Several days ago, I posted about an improved variant of sugarcane, designed for use as a fuel and developed by Barbados. The post also discussed the irrationality of the 54-cent-per-gallon tariff that the US currently imposes on imports of ethanol.
Today’s Wall Street Journal has an editorial “What’s Wrong with Free Trade in Biofuels?” which amplifies the point. Excerpt:
Brazil has already established itself a low-cost producer of cane-based ethanol churned out in large volume at the oil-equivalent price of $25 a barrel without any heroic biogenetics involved. Its example is already inspiring copycat behavior by other Latin, Caribbean, African and South Asian countries, with similar conditions that make them potentially prolific exporters of biofuels.
Unfortunately, against the danger that poor countries might find profitable new niches for themselves as energy producers, rich countries have been busy erecting trade barriers to kill off the incipient competition to their own farmers. The U.S. imposes a 54-cent-a-gallon tariff on Brazilian ethanol, to discourage competition with domestic ethanol, which receives a 54-cent subsidy from taxpayers. The European Union just slapped new duties on Pakistani ethanol.
This should lay bare the fraud that what’s going here has anything to do with energy security. It has only to do with the agricultural lobby masquerading its interests behind foolish and misleading rhetoric about energy security.
Take the pressure for flex-fuel mandates, requiring auto companies to build cars capable of running on 85% ethanol. Unmodified cars can already burn fuel comprised 10% of ethanol. If we were honestly keen on diversifying supply and squeezing out imported oil, we’d throw open our dense coastal markets to ethanol producers in Brazil, India, Pakistan, Nigeria and Thailand, displacing perhaps 10 billion gallons of current gasoline use without any vehicle modification or taxpayer subsidy at all.
I don’t think the $25/bbl number for Brazilian cane-based ethanol is right; at least it’s not consistent with the $.87/gallon number quoted in the Farm Bureau article (linked from my earlier post)…but even with the $.87/gallon number (cost after ocean shipping charges $1.01/gallon) and considering the lesser energy in a gallon of ethanol vs a gallon of gasoline, the cane-based ethanol sounds like a winner. The tariff should go.

### Written problem 1
In the ethanol tariff post, list the countries named in the sentence that speaks of throwing open "our dense coastal markets to ethanol producers."

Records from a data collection
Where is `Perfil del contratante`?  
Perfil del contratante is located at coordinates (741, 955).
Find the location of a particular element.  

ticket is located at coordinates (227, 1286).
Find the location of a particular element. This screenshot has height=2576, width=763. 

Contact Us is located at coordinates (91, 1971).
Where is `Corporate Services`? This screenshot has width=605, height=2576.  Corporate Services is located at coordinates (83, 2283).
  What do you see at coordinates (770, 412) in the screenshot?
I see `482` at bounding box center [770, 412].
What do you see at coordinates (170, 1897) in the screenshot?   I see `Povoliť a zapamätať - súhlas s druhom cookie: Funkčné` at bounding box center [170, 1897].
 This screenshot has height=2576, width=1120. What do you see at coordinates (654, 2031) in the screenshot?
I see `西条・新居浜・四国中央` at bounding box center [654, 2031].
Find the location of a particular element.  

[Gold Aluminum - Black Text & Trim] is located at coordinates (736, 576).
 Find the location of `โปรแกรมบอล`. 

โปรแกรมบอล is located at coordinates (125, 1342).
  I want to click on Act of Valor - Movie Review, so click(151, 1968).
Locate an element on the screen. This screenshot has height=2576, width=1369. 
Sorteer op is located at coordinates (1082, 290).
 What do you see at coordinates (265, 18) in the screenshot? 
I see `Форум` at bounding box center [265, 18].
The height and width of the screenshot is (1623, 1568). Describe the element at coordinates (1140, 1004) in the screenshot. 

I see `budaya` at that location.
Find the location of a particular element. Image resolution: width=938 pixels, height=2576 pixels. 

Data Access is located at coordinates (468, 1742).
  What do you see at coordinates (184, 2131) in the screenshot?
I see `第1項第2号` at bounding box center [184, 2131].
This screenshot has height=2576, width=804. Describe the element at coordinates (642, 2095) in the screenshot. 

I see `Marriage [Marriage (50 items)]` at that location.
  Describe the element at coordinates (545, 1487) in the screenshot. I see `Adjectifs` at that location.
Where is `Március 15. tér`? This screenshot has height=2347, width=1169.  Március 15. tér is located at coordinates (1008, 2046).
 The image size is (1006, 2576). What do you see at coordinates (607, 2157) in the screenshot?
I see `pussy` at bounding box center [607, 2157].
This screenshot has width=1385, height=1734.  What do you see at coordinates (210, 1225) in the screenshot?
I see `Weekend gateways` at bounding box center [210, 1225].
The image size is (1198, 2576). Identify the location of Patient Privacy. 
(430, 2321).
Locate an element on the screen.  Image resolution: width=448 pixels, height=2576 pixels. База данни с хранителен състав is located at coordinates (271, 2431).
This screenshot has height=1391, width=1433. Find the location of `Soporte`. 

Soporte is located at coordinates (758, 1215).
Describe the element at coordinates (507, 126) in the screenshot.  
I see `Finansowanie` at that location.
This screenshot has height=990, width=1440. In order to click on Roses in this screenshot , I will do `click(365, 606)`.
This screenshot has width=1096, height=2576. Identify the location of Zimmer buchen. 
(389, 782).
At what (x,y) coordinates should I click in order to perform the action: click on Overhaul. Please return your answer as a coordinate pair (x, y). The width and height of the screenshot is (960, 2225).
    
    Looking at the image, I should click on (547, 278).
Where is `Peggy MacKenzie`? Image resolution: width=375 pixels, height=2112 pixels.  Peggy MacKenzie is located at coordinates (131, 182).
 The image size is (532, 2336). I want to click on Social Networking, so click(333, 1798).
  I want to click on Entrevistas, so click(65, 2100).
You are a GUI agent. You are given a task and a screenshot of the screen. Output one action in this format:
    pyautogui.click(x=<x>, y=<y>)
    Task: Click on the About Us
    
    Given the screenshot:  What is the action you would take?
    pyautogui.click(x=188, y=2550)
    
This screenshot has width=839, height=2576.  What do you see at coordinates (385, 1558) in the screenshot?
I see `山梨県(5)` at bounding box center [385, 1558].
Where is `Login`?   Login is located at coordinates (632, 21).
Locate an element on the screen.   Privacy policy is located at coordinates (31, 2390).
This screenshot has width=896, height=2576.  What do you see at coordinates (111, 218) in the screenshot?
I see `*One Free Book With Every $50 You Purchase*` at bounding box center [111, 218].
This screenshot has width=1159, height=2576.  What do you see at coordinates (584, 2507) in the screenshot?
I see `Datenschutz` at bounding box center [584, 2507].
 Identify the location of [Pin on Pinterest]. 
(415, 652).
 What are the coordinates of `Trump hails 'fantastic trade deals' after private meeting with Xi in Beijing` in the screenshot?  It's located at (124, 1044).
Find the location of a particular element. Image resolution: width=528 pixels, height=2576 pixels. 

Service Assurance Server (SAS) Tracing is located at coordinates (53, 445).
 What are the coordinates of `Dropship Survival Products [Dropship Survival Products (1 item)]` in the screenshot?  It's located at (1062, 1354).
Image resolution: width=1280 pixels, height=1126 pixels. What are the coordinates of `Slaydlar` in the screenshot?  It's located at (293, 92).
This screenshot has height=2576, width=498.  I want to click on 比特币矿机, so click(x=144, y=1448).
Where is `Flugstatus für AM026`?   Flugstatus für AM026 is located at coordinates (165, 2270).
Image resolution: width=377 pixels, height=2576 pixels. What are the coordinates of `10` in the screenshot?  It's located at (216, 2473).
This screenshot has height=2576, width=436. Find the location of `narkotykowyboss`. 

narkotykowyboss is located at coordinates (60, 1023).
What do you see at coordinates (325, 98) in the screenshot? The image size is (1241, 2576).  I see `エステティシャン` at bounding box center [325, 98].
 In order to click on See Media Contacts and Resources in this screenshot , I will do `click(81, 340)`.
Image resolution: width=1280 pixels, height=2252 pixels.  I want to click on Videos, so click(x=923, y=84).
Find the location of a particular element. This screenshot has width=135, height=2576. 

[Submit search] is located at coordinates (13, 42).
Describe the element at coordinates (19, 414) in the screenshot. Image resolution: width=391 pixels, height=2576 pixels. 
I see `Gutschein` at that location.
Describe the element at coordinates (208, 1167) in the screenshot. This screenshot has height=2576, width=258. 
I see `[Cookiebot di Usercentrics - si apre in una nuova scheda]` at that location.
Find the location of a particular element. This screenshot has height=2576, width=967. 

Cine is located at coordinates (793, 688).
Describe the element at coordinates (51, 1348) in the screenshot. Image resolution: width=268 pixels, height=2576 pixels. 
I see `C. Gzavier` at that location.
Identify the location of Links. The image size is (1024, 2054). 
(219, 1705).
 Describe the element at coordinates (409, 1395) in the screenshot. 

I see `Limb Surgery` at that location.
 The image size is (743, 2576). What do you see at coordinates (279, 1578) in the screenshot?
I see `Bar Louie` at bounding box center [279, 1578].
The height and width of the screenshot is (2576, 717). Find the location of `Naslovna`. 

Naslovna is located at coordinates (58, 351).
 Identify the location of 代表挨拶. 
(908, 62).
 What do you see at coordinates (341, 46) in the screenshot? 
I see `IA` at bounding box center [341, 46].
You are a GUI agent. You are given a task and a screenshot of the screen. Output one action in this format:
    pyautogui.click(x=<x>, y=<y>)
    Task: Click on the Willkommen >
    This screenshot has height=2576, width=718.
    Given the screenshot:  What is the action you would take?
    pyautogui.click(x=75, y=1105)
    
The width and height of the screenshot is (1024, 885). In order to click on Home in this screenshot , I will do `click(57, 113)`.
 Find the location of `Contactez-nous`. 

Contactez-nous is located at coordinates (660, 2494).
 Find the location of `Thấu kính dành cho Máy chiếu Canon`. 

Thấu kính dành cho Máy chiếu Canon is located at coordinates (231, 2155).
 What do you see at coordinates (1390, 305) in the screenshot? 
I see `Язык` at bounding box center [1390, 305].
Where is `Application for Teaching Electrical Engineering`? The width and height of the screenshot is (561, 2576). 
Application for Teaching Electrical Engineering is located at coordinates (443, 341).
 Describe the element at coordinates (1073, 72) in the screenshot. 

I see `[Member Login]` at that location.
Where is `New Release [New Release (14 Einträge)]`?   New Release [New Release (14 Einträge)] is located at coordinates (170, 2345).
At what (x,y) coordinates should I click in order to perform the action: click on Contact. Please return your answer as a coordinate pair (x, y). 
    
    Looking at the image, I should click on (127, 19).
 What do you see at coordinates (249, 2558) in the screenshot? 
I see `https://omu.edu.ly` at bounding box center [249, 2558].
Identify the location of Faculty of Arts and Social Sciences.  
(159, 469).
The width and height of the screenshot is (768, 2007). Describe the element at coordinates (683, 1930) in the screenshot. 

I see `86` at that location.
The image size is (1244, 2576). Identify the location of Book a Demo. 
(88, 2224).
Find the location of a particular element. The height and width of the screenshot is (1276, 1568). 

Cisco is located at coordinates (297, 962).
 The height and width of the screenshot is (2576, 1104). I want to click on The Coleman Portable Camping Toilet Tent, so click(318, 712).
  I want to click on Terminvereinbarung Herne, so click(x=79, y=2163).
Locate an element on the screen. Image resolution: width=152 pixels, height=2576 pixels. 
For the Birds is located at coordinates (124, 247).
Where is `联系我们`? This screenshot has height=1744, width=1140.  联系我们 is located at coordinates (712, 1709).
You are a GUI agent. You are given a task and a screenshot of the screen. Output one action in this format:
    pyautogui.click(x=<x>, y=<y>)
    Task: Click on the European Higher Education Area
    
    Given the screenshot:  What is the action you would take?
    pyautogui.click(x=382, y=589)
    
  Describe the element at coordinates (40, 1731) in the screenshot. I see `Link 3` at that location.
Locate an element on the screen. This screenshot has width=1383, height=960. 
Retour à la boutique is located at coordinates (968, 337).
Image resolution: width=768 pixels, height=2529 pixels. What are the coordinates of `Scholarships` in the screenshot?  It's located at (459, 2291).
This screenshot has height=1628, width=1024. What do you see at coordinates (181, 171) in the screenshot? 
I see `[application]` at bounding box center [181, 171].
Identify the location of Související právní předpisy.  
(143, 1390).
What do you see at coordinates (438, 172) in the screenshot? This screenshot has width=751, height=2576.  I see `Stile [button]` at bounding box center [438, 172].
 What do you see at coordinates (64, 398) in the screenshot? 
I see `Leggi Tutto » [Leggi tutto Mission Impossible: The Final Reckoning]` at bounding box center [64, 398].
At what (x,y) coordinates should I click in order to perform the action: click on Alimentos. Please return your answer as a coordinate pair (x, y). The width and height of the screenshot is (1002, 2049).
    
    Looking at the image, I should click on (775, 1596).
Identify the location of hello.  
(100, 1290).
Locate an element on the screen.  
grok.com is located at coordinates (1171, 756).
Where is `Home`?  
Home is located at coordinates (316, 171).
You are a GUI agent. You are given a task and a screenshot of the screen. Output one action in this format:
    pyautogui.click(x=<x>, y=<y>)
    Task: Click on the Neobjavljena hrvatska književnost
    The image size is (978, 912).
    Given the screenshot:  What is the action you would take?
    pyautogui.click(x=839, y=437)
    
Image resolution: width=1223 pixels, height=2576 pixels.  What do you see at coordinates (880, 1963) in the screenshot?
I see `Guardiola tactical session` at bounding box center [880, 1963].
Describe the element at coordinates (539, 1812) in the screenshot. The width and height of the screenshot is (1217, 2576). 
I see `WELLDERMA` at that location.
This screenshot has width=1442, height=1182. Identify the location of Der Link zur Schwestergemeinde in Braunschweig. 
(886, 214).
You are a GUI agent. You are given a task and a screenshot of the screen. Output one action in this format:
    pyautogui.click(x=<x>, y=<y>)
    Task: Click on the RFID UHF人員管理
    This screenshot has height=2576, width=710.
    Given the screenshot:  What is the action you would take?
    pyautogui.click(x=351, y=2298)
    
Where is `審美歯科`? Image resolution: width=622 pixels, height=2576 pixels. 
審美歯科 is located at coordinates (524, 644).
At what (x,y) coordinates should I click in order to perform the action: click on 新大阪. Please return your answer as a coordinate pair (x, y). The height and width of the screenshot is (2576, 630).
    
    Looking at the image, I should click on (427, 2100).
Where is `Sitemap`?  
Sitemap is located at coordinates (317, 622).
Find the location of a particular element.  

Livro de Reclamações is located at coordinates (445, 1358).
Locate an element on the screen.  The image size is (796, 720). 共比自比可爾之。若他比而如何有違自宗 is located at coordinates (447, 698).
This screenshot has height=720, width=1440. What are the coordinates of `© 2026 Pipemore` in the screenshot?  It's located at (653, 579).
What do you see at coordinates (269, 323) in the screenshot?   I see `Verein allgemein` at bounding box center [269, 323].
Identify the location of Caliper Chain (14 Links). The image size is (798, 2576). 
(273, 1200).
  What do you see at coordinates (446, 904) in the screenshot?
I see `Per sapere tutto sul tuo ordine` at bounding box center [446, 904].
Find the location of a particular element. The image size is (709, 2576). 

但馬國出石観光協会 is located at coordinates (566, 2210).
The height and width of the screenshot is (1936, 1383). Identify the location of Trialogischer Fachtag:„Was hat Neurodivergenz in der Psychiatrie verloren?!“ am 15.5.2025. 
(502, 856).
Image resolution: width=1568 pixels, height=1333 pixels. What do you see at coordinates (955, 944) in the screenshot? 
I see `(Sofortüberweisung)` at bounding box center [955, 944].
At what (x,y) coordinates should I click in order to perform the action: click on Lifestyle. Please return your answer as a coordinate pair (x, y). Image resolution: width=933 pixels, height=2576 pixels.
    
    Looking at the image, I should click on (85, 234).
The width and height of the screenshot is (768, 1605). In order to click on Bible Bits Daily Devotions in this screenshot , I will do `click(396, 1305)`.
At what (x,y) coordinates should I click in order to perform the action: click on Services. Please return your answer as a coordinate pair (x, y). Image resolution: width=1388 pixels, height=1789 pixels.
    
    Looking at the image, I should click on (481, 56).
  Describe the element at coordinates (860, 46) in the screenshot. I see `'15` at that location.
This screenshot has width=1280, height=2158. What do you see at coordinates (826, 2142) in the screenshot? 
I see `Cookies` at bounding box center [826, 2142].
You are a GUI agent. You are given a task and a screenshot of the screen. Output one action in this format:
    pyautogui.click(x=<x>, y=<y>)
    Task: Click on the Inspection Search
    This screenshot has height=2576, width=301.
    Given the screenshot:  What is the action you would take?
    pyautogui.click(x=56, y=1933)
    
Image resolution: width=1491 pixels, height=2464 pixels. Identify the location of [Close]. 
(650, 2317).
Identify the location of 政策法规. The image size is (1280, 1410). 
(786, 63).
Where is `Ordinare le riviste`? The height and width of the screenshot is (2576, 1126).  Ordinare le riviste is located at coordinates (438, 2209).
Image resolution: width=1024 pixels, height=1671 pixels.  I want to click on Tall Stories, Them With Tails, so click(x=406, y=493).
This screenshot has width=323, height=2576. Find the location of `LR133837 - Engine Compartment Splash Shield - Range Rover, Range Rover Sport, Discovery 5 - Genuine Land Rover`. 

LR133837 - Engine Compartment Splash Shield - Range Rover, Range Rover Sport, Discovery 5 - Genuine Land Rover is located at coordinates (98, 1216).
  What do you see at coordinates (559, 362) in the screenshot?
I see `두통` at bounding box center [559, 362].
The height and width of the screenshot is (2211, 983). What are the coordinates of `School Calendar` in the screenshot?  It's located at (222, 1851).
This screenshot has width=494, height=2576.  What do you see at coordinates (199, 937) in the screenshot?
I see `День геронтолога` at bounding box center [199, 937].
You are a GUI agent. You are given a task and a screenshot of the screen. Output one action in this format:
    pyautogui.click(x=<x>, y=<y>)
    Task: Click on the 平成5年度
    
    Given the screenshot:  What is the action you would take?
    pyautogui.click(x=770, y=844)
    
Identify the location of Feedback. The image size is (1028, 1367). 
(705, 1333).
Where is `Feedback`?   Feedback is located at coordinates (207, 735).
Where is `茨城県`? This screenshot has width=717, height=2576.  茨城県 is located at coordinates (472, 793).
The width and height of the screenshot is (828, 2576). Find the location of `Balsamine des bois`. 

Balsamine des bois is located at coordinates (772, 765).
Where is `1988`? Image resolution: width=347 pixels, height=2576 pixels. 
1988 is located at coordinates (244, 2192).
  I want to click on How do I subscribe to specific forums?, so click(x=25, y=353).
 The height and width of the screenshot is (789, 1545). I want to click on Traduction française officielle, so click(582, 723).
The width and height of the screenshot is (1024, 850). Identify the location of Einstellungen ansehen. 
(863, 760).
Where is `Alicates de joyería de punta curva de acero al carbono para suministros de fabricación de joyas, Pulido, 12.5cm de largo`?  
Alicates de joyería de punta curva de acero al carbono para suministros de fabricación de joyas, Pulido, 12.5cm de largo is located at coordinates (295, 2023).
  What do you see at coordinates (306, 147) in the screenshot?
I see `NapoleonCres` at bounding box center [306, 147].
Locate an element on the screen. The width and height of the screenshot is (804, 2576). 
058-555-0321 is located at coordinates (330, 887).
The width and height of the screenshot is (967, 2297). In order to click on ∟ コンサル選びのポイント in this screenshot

### Written problem 2
Return the data collection entries word for word, starting with their very first line and going on through the line that contains "center [770, 412].", with both of those lines included.

### Written answer 1
Brazil, India, Pakistan, Nigeria, Thailand

### Written answer 2
Where is `Perfil del contratante`?  
Perfil del contratante is located at coordinates (741, 955).
Find the location of a particular element.  

ticket is located at coordinates (227, 1286).
Find the location of a particular element. This screenshot has height=2576, width=763. 

Contact Us is located at coordinates (91, 1971).
Where is `Corporate Services`? This screenshot has width=605, height=2576.  Corporate Services is located at coordinates (83, 2283).
  What do you see at coordinates (770, 412) in the screenshot?
I see `482` at bounding box center [770, 412].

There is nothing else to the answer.